Not to much heat though🤷🏼♂️
Could be a funny experiment finding the balance… If the metal does not getting a blueing… Cooper reacts very fast on heat, and that blueing Can be hard to remove without hard polish🤷🏼♂️
Like his result though coin people might go🤯VANDALISM🤣
Most important is to rinse of with water to stop the process after that chem removal
Would there be an advantage to using an ultrasonic cleaner?
How about putting the rough one in a fresh batch of the rust remover and they may be better
OMG! You are going to clean the coins?! I hope it’s with nothing more than a brush and some water.
Would an ultrasonic jewelers cleaner with a good chemical mix clean them
It just amazes me to imagine who once held those coins in their hands. Just a person. Maybe even a Dad. But would you think they could have thought when holding it, who one day, would hold it again? I hope you get some info on these Alex. Just really fascinating. ✌🏻🤍
Real interesting to watch. I know cleaning old coins is usually a huge no no. But like these being just not identifiable junk I'm sure you cannot go backwards. For people like me who aren't as worried about investment value and just fascinated in holding something close to 2000 years old is very cool. If you are actually to get your money back would be super interested. To hold a coin that could have been in circulation while Jesus walked to earth would be super interesting to me. The opportunity to see something that he could have seen. Not the exact coin but just the image. Really cool.
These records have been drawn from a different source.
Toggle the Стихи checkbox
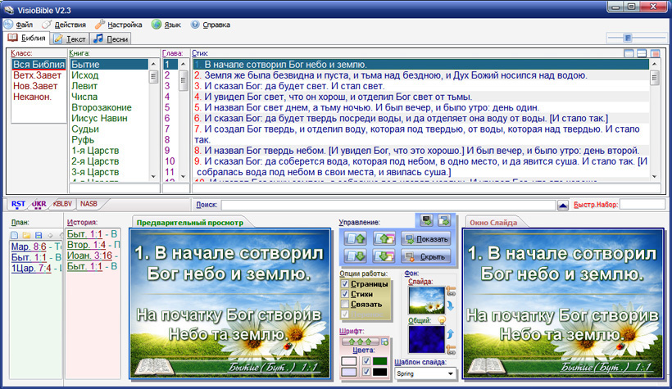The width and height of the screenshot is (672, 389). pyautogui.click(x=345, y=293)
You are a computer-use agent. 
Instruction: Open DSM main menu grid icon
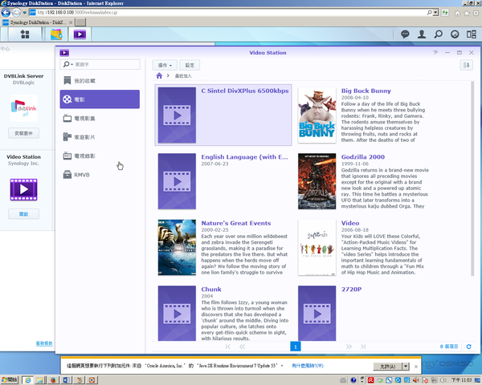pyautogui.click(x=26, y=34)
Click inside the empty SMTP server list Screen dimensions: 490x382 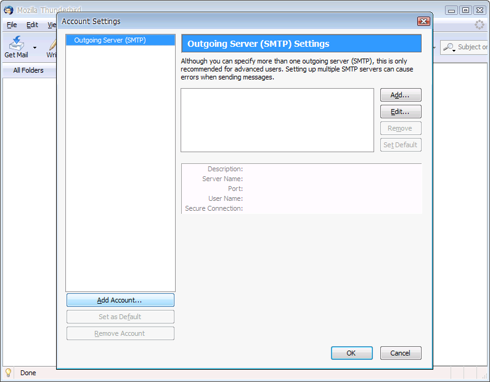(277, 120)
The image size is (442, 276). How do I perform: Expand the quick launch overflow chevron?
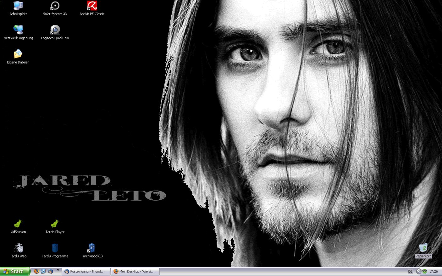tap(58, 270)
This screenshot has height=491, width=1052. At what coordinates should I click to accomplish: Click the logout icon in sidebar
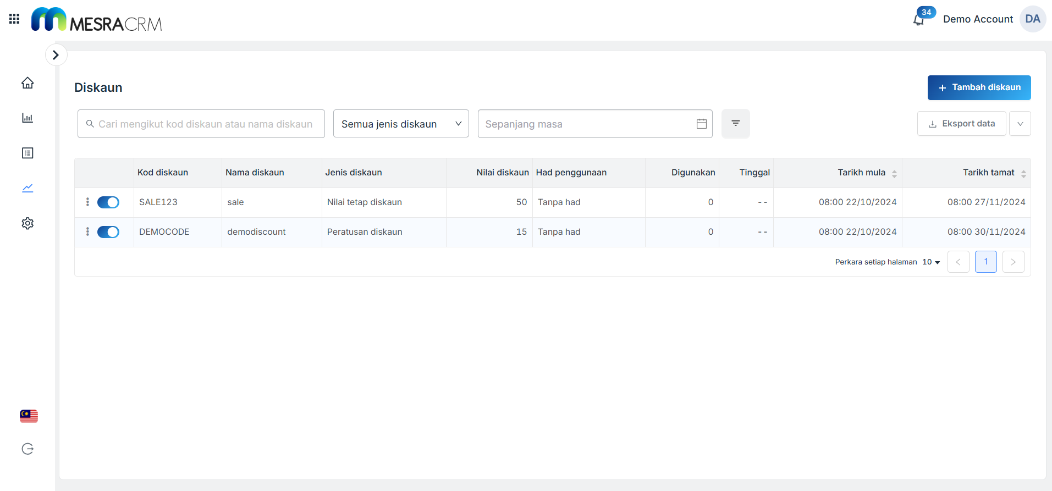coord(27,449)
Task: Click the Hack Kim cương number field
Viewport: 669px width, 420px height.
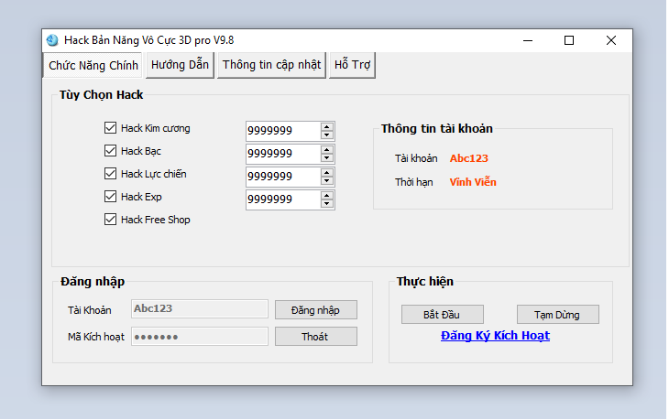Action: [281, 130]
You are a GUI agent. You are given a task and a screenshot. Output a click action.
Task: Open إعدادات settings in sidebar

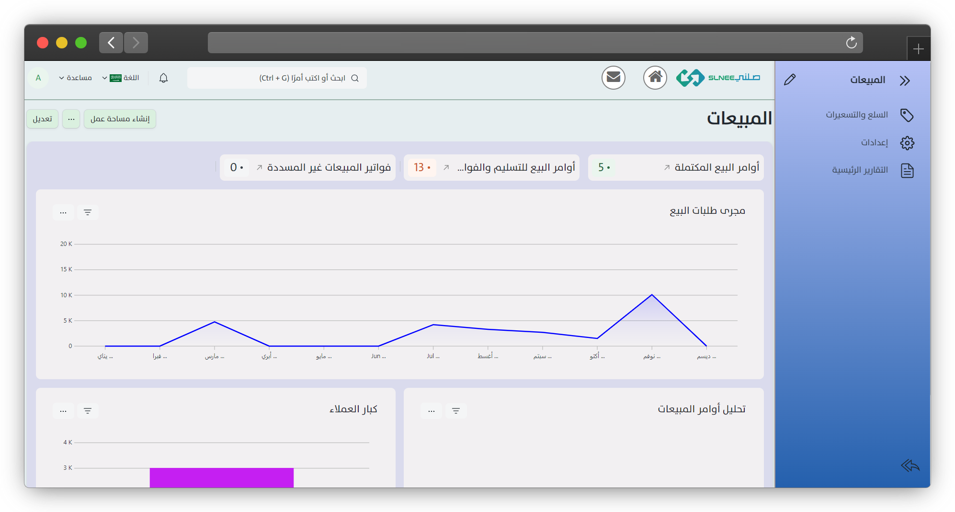874,143
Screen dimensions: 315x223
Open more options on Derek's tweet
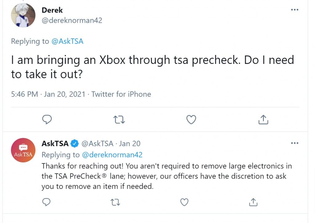tap(294, 10)
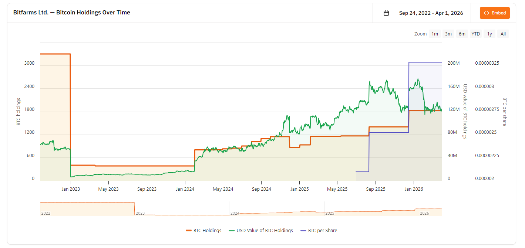
Task: Open the date range picker Sep 24, 2022 - Apr 1, 2026
Action: (x=431, y=13)
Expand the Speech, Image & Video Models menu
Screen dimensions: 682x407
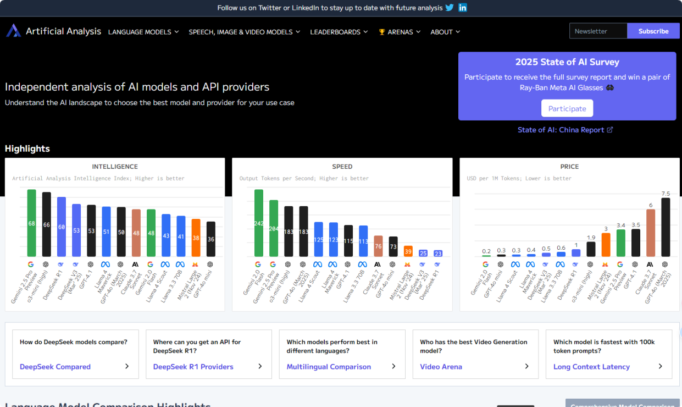245,32
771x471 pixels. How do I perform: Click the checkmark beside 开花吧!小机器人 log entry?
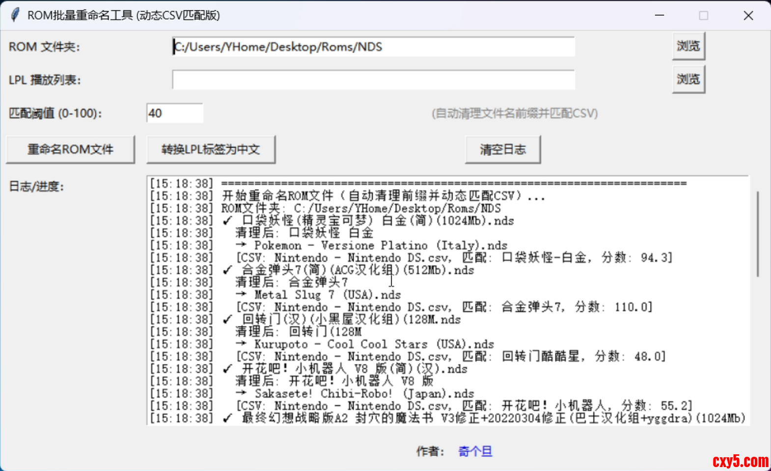[227, 369]
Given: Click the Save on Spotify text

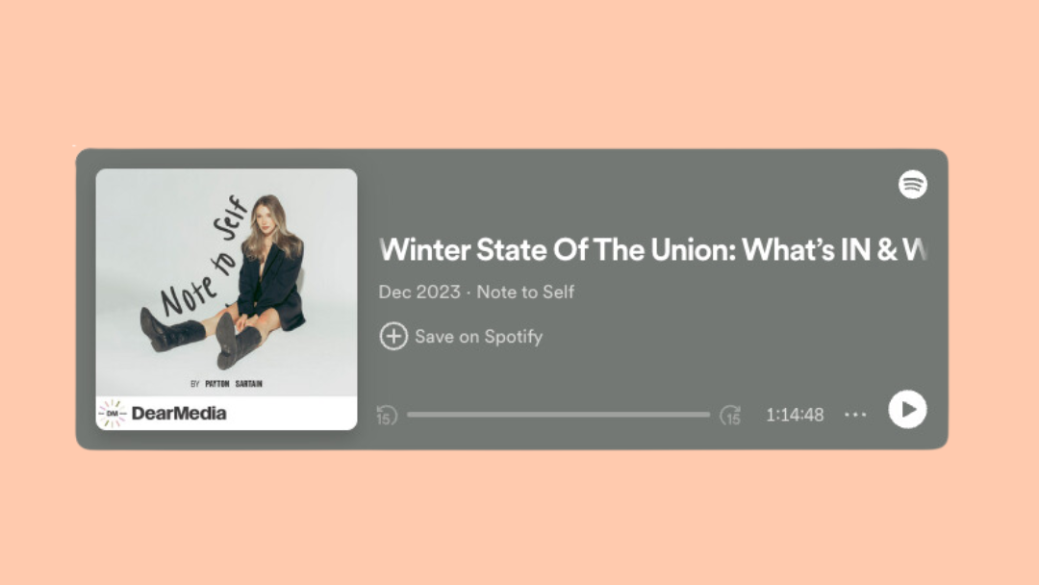Looking at the screenshot, I should pos(478,337).
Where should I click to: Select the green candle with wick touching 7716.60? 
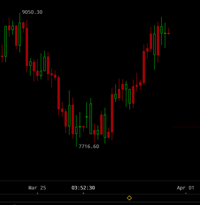pyautogui.click(x=76, y=131)
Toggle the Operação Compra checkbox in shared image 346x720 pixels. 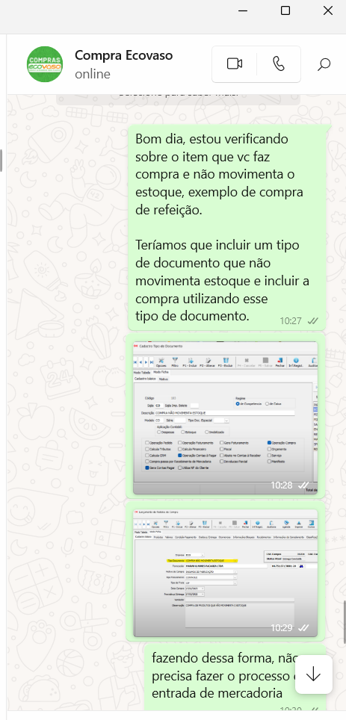[269, 443]
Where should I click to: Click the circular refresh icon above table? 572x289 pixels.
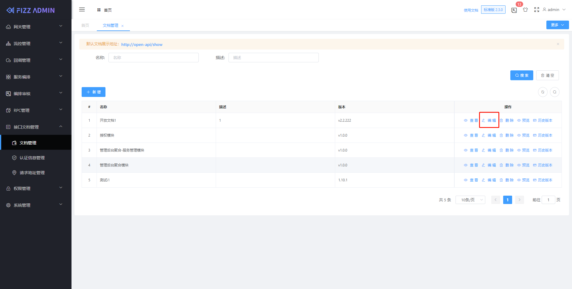[x=543, y=92]
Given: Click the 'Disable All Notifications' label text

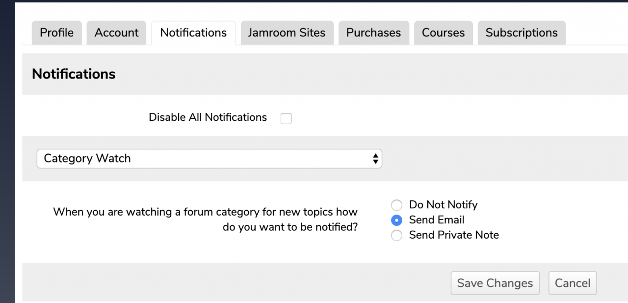Looking at the screenshot, I should point(208,117).
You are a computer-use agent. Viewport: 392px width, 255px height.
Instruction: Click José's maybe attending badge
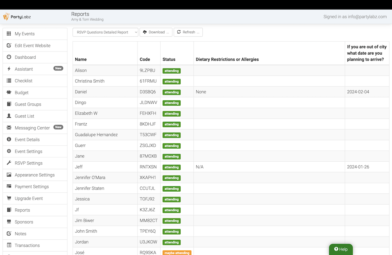tap(177, 253)
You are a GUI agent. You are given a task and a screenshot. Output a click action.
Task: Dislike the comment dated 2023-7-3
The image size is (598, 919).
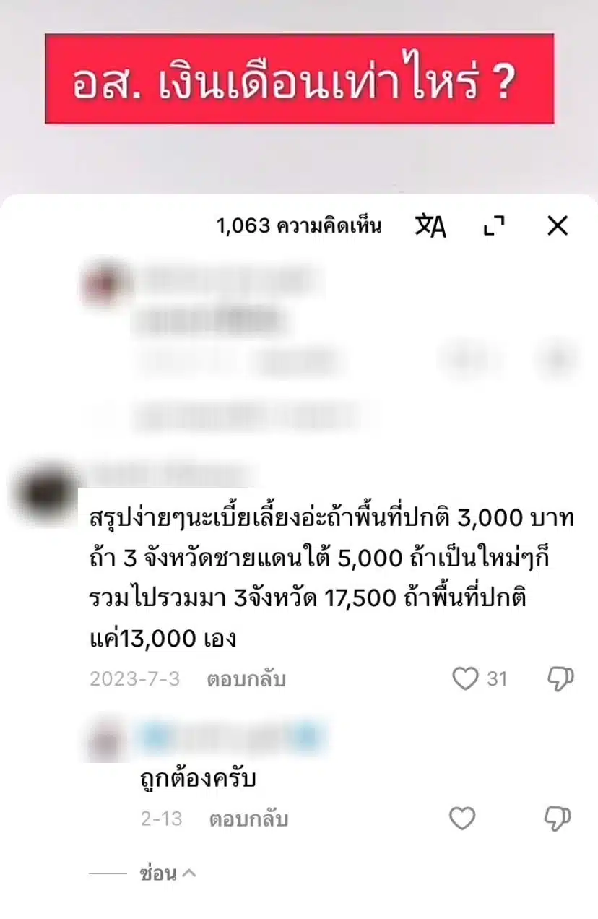point(558,679)
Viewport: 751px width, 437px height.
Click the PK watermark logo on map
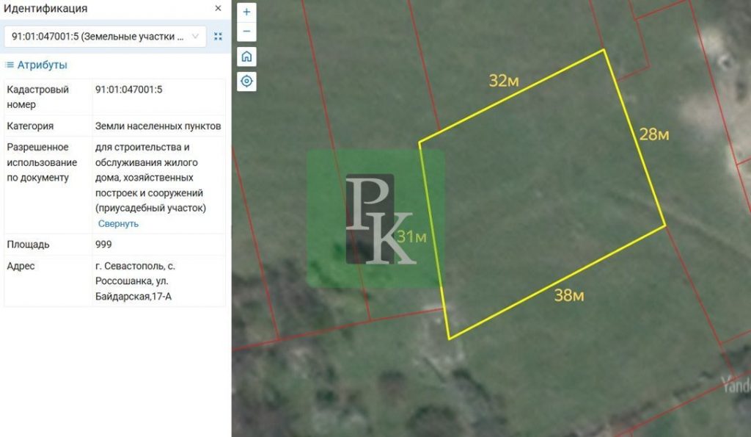pyautogui.click(x=376, y=219)
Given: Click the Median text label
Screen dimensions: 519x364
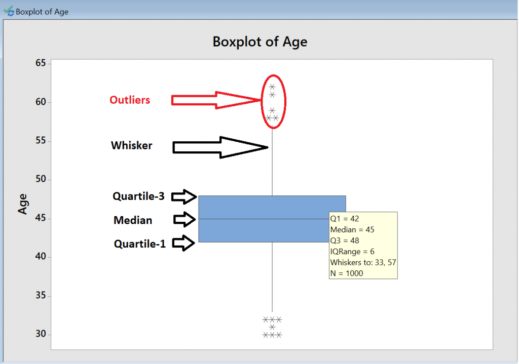Looking at the screenshot, I should point(133,220).
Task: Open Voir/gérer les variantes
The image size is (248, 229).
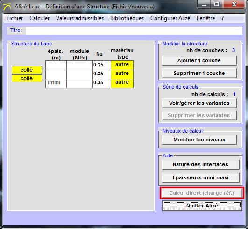Action: click(199, 103)
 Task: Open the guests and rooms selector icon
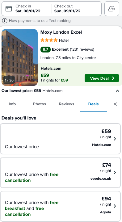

Cleaning is almost always necessary for ancient coins, except for gold coins they will all have need for conserving. Especially bronze coins, the goal there is to gently remove the dirt and mineralization slowly over time (sometimes days, sometimes it takes months or years) to reveal the coin with its patina intact. Its an enjoyable hobby but the coins available to conserve these days are typically not very interesting coins, just late Roman bronzes of which there are millions upon millions.
The Alex version of the TikTok trend: 'This is my Roman Empire'
Alex a sonic watch parts cleaning bath would have cleaned those coins and less risk if damage to the surface
Where did you buy these from. Would be fun for my grandchildren clean those up.
Can you tell me where you purchased the coins from?
It is probably Theodosious and Justina. He was the last Byzantine Emperor to rule over a sort of unified Empire. His wife Justina was a co-ruler who helped keep him in power during the nucca riots.
BTW this is Alex and Amanda from Leavenworth.